[The data]
════════════════

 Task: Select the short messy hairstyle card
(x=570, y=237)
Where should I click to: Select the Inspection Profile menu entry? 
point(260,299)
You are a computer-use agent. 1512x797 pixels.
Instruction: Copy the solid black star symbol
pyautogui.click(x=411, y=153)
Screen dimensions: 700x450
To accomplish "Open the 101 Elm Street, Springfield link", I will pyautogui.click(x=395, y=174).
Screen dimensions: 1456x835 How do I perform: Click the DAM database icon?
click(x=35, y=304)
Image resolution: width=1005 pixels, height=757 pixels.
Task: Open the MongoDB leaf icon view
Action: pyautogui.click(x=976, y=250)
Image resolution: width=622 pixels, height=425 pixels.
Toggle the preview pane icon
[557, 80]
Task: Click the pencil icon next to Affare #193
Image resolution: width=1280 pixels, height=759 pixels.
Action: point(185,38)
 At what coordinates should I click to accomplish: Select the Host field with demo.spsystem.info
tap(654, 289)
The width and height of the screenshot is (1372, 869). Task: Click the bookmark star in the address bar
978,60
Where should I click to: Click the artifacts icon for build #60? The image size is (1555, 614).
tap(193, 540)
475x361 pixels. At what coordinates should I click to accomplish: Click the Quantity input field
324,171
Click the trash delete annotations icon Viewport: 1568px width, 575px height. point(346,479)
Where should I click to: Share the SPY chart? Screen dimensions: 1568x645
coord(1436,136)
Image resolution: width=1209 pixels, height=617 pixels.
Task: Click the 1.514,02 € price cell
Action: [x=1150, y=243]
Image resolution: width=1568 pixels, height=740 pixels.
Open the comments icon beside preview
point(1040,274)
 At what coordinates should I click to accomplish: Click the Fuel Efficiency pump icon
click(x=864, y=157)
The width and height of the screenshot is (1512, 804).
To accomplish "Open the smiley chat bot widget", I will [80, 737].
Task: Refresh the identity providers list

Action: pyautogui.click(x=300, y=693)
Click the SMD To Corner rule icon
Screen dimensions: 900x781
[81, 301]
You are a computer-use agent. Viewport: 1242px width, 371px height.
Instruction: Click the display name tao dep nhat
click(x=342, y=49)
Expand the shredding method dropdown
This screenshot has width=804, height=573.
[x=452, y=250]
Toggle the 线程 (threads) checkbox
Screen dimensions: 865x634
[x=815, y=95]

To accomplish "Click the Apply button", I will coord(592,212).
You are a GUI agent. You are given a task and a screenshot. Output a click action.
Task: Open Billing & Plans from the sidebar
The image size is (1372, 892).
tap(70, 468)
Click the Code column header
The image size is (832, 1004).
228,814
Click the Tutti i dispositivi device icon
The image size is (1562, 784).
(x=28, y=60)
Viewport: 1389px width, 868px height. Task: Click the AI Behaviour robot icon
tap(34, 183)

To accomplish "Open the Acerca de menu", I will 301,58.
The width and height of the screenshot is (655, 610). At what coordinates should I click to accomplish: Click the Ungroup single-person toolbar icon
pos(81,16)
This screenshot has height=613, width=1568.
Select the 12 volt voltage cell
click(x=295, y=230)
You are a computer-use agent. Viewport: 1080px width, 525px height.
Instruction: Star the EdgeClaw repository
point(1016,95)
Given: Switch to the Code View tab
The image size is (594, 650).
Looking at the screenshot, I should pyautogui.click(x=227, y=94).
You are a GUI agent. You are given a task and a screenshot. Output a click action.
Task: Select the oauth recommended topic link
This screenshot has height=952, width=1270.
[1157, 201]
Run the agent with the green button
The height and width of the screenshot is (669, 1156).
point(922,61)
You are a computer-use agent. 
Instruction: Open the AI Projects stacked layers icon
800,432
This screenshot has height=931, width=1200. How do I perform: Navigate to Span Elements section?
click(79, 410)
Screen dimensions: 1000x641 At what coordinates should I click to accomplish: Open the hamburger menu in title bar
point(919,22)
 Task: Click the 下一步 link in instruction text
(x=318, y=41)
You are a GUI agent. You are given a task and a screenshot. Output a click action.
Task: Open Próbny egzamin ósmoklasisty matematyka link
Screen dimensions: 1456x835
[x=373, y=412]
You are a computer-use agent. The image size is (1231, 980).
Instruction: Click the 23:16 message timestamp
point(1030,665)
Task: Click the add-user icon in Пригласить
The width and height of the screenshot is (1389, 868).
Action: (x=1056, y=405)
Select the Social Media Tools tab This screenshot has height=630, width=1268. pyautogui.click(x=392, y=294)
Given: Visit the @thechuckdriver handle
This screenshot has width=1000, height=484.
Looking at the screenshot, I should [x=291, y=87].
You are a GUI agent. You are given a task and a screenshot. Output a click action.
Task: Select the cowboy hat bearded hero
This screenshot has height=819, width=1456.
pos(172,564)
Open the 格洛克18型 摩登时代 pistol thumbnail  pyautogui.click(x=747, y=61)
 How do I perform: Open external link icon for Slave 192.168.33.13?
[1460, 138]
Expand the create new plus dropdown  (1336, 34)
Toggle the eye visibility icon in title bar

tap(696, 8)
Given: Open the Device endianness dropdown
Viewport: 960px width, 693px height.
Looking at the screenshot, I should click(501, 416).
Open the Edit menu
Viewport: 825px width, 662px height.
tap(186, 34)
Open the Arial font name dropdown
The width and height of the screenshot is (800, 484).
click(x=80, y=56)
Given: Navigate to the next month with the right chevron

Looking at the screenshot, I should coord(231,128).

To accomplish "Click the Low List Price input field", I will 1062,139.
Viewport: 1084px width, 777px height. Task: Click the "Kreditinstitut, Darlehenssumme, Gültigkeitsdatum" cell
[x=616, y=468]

════════════════

[Required task]
Format all of the data above as a JSON list of strings, one string per line, leaving out blank lines.

[Solution to this problem]
[
  " Task: Select the short messy hairstyle card",
  "(x=570, y=237)",
  "Where should I click to: Select the Inspection Profile menu entry? ",
  "point(260,299)",
  "You are a computer-use agent. 1512x797 pixels.",
  "Instruction: Copy the solid black star symbol",
  "pyautogui.click(x=411, y=153)",
  "Screen dimensions: 700x450",
  "To accomplish \"Open the 101 Elm Street, Springfield link\", I will pyautogui.click(x=395, y=174).",
  "Screen dimensions: 1456x835 How do I perform: Click the DAM database icon?",
  "click(x=35, y=304)",
  "Image resolution: width=1005 pixels, height=757 pixels.",
  "Task: Open the MongoDB leaf icon view",
  "Action: pyautogui.click(x=976, y=250)",
  "Image resolution: width=622 pixels, height=425 pixels.",
  "Toggle the preview pane icon",
  "[557, 80]",
  "Task: Click the pencil icon next to Affare #193",
  "Image resolution: width=1280 pixels, height=759 pixels.",
  "Action: point(185,38)",
  " At what coordinates should I click to accomplish: Select the Host field with demo.spsystem.info",
  "tap(654, 289)",
  "The width and height of the screenshot is (1372, 869). Task: Click the bookmark star in the address bar",
  "978,60",
  "Where should I click to: Click the artifacts icon for build #60? The image size is (1555, 614).",
  "tap(193, 540)",
  "475x361 pixels. At what coordinates should I click to accomplish: Click the Quantity input field",
  "324,171",
  "Click the trash delete annotations icon Viewport: 1568px width, 575px height. point(346,479)",
  "Where should I click to: Share the SPY chart? Screen dimensions: 1568x645",
  "coord(1436,136)",
  "Image resolution: width=1209 pixels, height=617 pixels.",
  "Task: Click the 1.514,02 € price cell",
  "Action: [x=1150, y=243]",
  "Image resolution: width=1568 pixels, height=740 pixels.",
  "Open the comments icon beside preview",
  "point(1040,274)",
  " At what coordinates should I click to accomplish: Click the Fuel Efficiency pump icon",
  "click(x=864, y=157)",
  "The width and height of the screenshot is (1512, 804).",
  "To accomplish \"Open the smiley chat bot widget\", I will [80, 737].",
  "Task: Refresh the identity providers list",
  "Action: pyautogui.click(x=300, y=693)",
  "Click the SMD To Corner rule icon",
  "Screen dimensions: 900x781",
  "[81, 301]",
  "You are a computer-use agent. Viewport: 1242px width, 371px height.",
  "Instruction: Click the display name tao dep nhat",
  "click(x=342, y=49)",
  "Expand the shredding method dropdown",
  "This screenshot has width=804, height=573.",
  "[x=452, y=250]",
  "Toggle the 线程 (threads) checkbox",
  "Screen dimensions: 865x634",
  "[x=815, y=95]",
  "To accomplish \"Click the Apply button\", I will coord(592,212).",
  "You are a GUI agent. You are given a task and a screenshot. Output a click action.",
  "Task: Open Billing & Plans from the sidebar",
  "The image size is (1372, 892).",
  "tap(70, 468)",
  "Click the Code column header",
  "The image size is (832, 1004).",
  "228,814",
  "Click the Tutti i dispositivi device icon",
  "The image size is (1562, 784).",
  "(x=28, y=60)",
  "Viewport: 1389px width, 868px height. Task: Click the AI Behaviour robot icon",
  "tap(34, 183)",
  "To accomplish \"Open the Acerca de menu\", I will 301,58.",
  "The width and height of the screenshot is (655, 610). At what coordinates should I click to accomplish: Click the Ungroup single-person toolbar icon",
  "pos(81,16)",
  "This screenshot has height=613, width=1568.",
  "Select the 12 volt voltage cell",
  "click(x=295, y=230)",
  "You are a computer-use agent. Viewport: 1080px width, 525px height.",
  "Instruction: Star the EdgeClaw repository",
  "point(1016,95)",
  "Given: Switch to the Code View tab",
  "The image size is (594, 650).",
  "Looking at the screenshot, I should pyautogui.click(x=227, y=94).",
  "You are a GUI agent. You are given a task and a screenshot. Output a click action.",
  "Task: Select the oauth recommended topic link",
  "This screenshot has height=952, width=1270.",
  "[1157, 201]",
  "Run the agent with the green button",
  "The height and width of the screenshot is (669, 1156).",
  "point(922,61)",
  "You are a computer-use agent. ",
  "Instruction: Open the AI Projects stacked layers icon",
  "800,432",
  "This screenshot has height=931, width=1200. How do I perform: Navigate to Span Elements section?",
  "click(79, 410)",
  "Screen dimensions: 1000x641 At what coordinates should I click to accomplish: Open the hamburger menu in title bar",
  "point(919,22)",
  " Task: Click the 下一步 link in instruction text",
  "(x=318, y=41)",
  "You are a GUI agent. You are given a task and a screenshot. Output a click action.",
  "Task: Open Próbny egzamin ósmoklasisty matematyka link",
  "Screen dimensions: 1456x835",
  "[x=373, y=412]",
  "You are a computer-use agent. The image size is (1231, 980).",
  "Instruction: Click the 23:16 message timestamp",
  "point(1030,665)",
  "Task: Click the add-user icon in Пригласить",
  "The width and height of the screenshot is (1389, 868).",
  "Action: (x=1056, y=405)",
  "Select the Social Media Tools tab This screenshot has height=630, width=1268. pyautogui.click(x=392, y=294)",
  "Given: Visit the @thechuckdriver handle",
  "This screenshot has width=1000, height=484.",
  "Looking at the screenshot, I should [x=291, y=87].",
  "You are a GUI agent. You are given a task and a screenshot. Output a click action.",
  "Task: Select the cowboy hat bearded hero",
  "This screenshot has height=819, width=1456.",
  "pos(172,564)",
  "Open the 格洛克18型 摩登时代 pistol thumbnail  pyautogui.click(x=747, y=61)",
  " How do I perform: Open external link icon for Slave 192.168.33.13?",
  "[1460, 138]",
  "Expand the create new plus dropdown  (1336, 34)",
  "Toggle the eye visibility icon in title bar",
  "tap(696, 8)",
  "Given: Open the Device endianness dropdown",
  "Viewport: 960px width, 693px height.",
  "Looking at the screenshot, I should click(501, 416).",
  "Open the Edit menu",
  "Viewport: 825px width, 662px height.",
  "tap(186, 34)",
  "Open the Arial font name dropdown",
  "The width and height of the screenshot is (800, 484).",
  "click(x=80, y=56)",
  "Given: Navigate to the next month with the right chevron",
  "Looking at the screenshot, I should coord(231,128).",
  "To accomplish \"Click the Low List Price input field\", I will 1062,139.",
  "Viewport: 1084px width, 777px height. Task: Click the \"Kreditinstitut, Darlehenssumme, Gültigkeitsdatum\" cell",
  "[x=616, y=468]"
]